Start of Provided data
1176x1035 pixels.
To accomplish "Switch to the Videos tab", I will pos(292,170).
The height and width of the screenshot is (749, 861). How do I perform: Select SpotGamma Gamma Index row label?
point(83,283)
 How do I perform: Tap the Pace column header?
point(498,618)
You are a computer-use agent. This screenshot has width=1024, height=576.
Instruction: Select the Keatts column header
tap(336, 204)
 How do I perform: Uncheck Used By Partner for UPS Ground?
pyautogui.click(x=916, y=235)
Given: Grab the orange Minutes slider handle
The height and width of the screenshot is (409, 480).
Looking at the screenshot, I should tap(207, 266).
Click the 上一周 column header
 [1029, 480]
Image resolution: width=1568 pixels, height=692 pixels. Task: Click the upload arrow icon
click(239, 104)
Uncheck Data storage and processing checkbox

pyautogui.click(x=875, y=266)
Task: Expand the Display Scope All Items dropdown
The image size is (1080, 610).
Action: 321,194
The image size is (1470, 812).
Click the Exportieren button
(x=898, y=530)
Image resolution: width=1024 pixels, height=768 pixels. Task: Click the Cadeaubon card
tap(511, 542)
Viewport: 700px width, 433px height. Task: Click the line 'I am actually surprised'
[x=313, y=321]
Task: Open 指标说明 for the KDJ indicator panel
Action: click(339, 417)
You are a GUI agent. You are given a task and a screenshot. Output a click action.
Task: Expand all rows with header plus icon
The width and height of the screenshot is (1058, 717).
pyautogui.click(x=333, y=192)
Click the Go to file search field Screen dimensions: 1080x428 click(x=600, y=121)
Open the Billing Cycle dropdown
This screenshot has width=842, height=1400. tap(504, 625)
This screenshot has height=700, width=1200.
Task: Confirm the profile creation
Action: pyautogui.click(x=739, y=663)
End of Provided data
_Your instructions:_ Count how many lines in the listing contain the string "agent". Only that number should be given.

_Solution:_ 2